Saddled with an unpopular health-care program that was costing more and insuring fewer people than promised by its architects, the Trump administration in late 2017 made some bold health-care reforms that appear to be moving things in the right direction.
Rather than continuing its predecessor’s policies, the administration announced its new approach in October 2017. It would break free from ObamaCare’s regulatory grip and provide Americans with more options to meet their health-care needs.
It issued guidance that expands the ability of states to reform their individual insurance markets while ensuring that people with pre-existing conditions are protected. This will remove onerous burdens that force the people in those states into one-size-fits-all plans imposed by the federal government, while focusing government support on the most vulnerable.
It enacted reforms that give insurers greater flexibility to offer more options and benefits in Medicare Advantage. This will allow seniors to shop for plans with richer benefits that could save them money, while also costing taxpayers less.
It implemented a rule making it easier for employers, including sole proprietors, to join together and offer health coverage through Association Health Plans. The plans will allow employers to offer employees and their families more affordable benefits.
It implemented another rule that expanded the ability of Americans to purchase short-term, limited-duration insurance. This rule will help millions of Americans who were priced out of dysfunctional ObamaCare exchanges to obtain affordable coverage.

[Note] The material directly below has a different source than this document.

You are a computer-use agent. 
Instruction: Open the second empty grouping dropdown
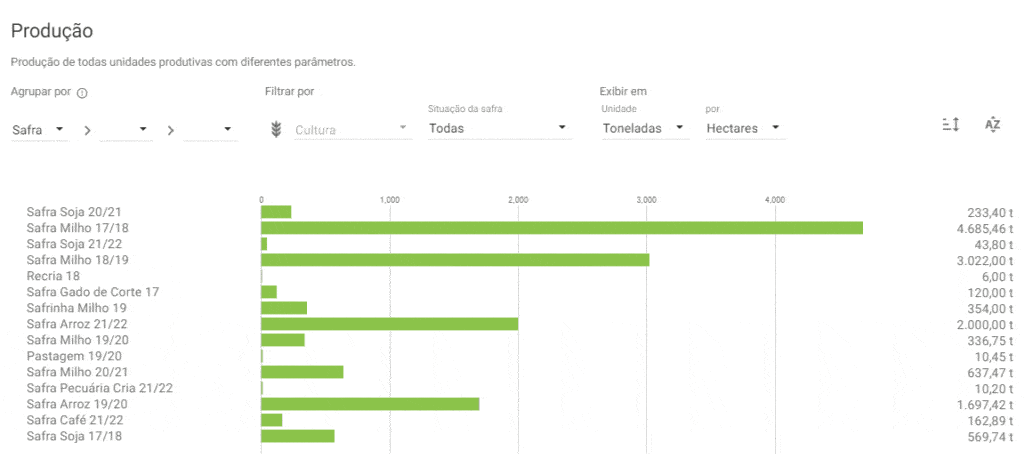126,129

It proposed a rule that, through health reimbursement arrangements, would give employers new flexibility in how they fund coverage. This will provide enrollees with greater ownership and control over the benefits they receive, which are portable as they change jobs.
The critics claimed these changes and others like them would lead to “higher costs and less coverage” and would “eliminate protections for people with pre-existing conditions.”

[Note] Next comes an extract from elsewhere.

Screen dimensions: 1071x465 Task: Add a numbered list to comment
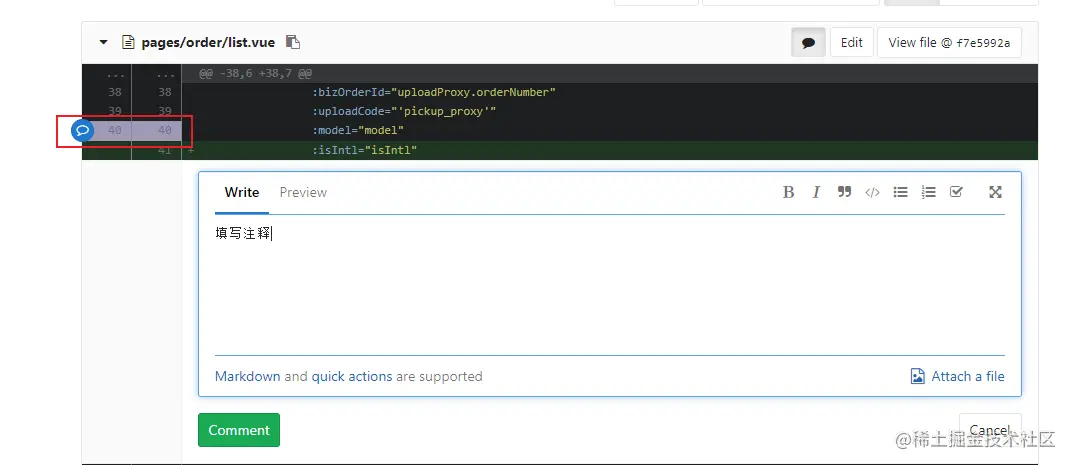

The latest data shows those criticisms are unfounded.
The overriding concern for American families is rising health- care costs. Premiums for people on the ObamaCare exchanges have been rising rapidly since their creation. Yet in October, the Centers for Medicare and Medicaid Services announced that average monthly premiums on Healthcare.gov will decrease for the first time in 2019 (by 1.5 percent), compared to the 36.9 percent and 25.4 percent increases the previous two years.

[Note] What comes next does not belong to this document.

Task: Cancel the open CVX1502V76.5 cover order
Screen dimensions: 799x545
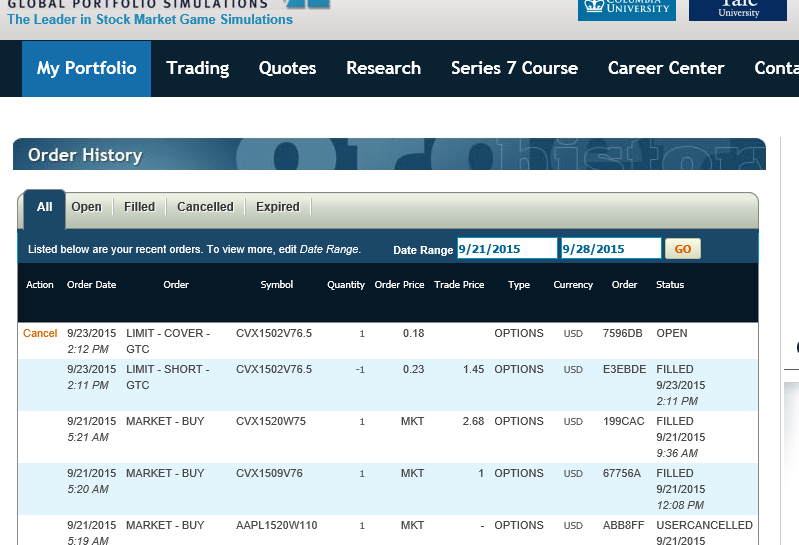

Of course, there is still more work to be done. The Trump administration can build on these accomplishments by implementing additional policies that will give Americans more ways to get quality, affordable care.
The administration recently released an excellent new report highlighting needed reforms for Congress and states.
It calls for states to eliminate certificate of need (CON) requirements that can prevent the building of new hospitals and block existing facilities from expanding services. Removing CON requirements will allow for innovative health-care solutions from new providers.In addition, states should broaden the scope of practice for physician assistants and dental hygienists. Letting these professionals provide more medical services would reduce costs and expand availability.
Expanding opportunities for telehealth (including flexibility across state lines) and enabling multistate medical licenses ould also provide a wider variety of medical services with greater convenience at lower cost.
If patients had easier access to their medical records, they would have more information upon which to decide what health insurance plans to purchase. Informed consumers will make better choices for themselves.
Lastly, the administration should work with medical certification boards to make it easier for foreign-trained doctors already in the United States to start practicing more quickly. This would alleviate the current physician shortage.
The Trump administration has enjoyed remarkable success in providing greater access to high quality health care at lower cost. But obstacles remain for millions of Americans. I urge the administration to use this success as a springboard for more reforms.